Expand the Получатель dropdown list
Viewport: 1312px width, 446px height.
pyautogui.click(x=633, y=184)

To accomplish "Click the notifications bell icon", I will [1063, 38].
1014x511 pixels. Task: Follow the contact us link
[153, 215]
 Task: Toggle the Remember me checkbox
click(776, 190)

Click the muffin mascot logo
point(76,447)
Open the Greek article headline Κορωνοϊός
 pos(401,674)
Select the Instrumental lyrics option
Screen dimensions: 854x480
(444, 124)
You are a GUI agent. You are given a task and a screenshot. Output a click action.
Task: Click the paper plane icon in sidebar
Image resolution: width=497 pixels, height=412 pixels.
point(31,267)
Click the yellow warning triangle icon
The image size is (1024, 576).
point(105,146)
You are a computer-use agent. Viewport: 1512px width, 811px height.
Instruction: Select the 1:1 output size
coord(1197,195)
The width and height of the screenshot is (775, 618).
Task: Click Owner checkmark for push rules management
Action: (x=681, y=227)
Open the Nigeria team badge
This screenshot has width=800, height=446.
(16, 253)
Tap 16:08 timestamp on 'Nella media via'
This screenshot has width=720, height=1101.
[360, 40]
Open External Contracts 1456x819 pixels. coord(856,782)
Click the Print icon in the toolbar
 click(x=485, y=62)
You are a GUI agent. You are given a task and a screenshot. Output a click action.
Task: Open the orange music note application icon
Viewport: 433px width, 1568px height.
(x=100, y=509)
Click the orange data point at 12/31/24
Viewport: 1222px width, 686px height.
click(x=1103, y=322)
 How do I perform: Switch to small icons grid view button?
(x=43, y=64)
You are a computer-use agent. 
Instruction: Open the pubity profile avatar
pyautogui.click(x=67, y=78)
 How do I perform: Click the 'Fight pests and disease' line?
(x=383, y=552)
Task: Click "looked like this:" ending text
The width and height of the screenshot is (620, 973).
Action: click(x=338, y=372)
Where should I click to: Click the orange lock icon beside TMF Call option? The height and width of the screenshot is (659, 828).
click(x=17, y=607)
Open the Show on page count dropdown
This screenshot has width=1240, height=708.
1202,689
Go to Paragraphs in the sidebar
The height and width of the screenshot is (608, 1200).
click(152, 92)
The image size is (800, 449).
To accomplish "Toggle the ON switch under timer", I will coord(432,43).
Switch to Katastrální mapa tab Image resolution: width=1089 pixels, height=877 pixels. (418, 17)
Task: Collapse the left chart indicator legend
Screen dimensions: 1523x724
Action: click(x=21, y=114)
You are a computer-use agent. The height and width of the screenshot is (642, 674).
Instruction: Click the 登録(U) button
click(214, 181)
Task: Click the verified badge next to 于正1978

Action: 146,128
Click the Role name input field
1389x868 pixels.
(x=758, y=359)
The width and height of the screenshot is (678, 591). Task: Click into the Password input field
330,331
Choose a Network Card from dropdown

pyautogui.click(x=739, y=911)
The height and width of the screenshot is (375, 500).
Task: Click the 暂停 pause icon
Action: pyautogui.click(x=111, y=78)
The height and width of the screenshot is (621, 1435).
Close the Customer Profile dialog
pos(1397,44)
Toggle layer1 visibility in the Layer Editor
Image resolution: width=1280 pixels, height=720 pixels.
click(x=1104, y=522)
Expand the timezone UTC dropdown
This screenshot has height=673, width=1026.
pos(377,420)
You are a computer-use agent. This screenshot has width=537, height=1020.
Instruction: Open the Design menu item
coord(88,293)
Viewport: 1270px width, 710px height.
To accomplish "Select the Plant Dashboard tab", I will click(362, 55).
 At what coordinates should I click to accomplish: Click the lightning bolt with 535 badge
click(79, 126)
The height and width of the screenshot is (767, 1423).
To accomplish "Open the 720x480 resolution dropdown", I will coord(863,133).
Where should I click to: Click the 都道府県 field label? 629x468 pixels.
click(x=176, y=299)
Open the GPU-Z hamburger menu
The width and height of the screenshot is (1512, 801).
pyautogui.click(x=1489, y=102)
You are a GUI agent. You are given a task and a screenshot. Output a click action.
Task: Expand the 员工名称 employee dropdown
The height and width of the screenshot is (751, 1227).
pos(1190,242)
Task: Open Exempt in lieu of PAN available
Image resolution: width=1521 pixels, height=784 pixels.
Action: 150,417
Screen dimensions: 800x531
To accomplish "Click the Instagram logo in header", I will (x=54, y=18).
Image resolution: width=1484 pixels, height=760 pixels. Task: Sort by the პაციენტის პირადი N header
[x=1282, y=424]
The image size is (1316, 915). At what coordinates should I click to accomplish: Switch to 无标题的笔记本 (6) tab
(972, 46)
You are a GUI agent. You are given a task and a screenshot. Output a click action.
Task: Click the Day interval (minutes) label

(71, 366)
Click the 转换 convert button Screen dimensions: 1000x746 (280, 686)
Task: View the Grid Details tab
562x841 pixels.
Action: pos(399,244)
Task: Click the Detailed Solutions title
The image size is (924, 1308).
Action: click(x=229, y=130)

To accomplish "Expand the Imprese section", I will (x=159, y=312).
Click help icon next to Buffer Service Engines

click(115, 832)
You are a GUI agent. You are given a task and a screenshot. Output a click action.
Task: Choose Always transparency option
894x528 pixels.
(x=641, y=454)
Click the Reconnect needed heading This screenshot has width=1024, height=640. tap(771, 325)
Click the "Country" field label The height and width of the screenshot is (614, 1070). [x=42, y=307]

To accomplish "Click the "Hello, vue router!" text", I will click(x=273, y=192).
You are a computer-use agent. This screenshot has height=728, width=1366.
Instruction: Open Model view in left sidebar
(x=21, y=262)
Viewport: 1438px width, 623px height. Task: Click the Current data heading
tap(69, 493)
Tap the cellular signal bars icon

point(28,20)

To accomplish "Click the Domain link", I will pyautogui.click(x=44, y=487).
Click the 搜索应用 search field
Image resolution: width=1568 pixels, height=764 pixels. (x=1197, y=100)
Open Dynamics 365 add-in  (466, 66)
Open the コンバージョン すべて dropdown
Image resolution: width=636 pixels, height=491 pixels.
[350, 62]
━━━━━━━━━━━━━━━━━━━━
Above are the records; print exactly the lines from the line with "562x841 pixels." to the line with "Task: Choose Always transparency option", including both, and nothing else.

→ **SOLVED PROBLEM**
562x841 pixels.
Action: pos(399,244)
Task: Click the Detailed Solutions title
The image size is (924, 1308).
Action: click(x=229, y=130)

To accomplish "Expand the Imprese section", I will (x=159, y=312).
Click help icon next to Buffer Service Engines

click(115, 832)
You are a GUI agent. You are given a task and a screenshot. Output a click action.
Task: Choose Always transparency option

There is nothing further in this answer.